Given information:
======

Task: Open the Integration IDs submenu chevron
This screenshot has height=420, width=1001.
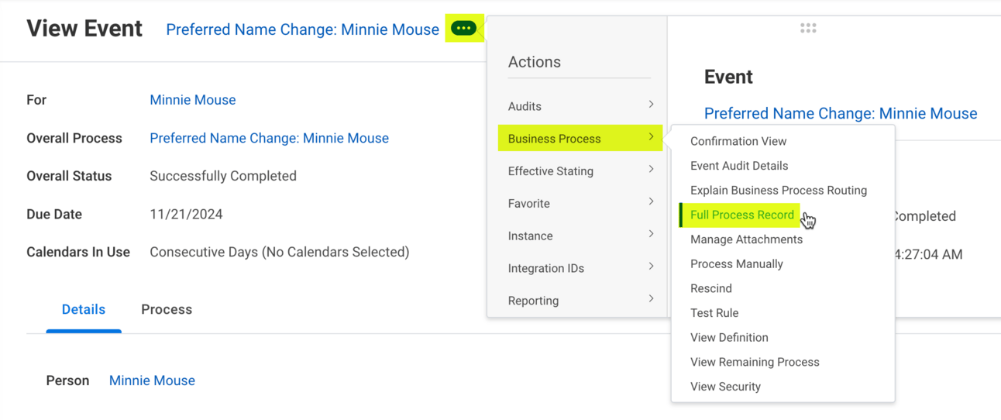Action: 651,267
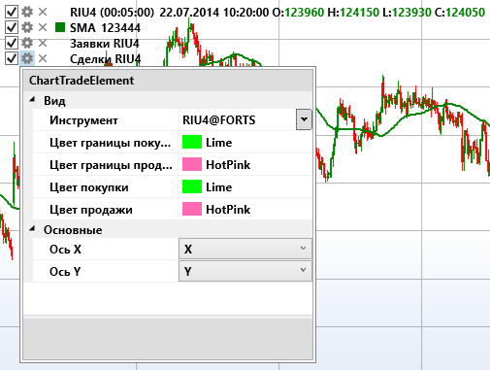Remove SMA indicator with X icon

coord(43,27)
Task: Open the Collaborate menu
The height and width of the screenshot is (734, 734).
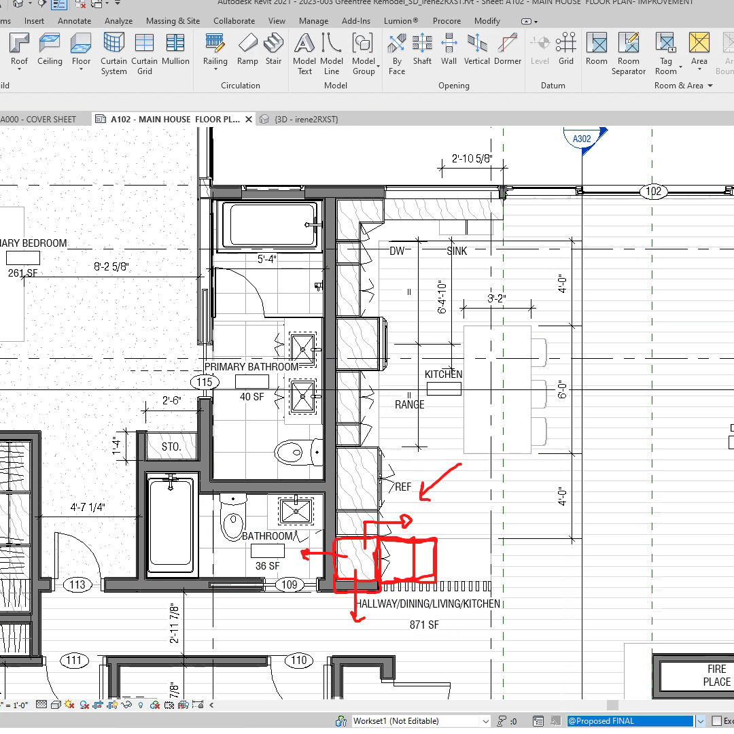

======

In full and without changes, repeat the listing above, but not its pictures.

Answer below:
Task: Open the Integration IDs submenu chevron
This screenshot has height=420, width=1001.
Action: 651,267
Remove SMA indicator with X icon

coord(43,27)
Task: Open the Collaborate menu
The height and width of the screenshot is (734, 734).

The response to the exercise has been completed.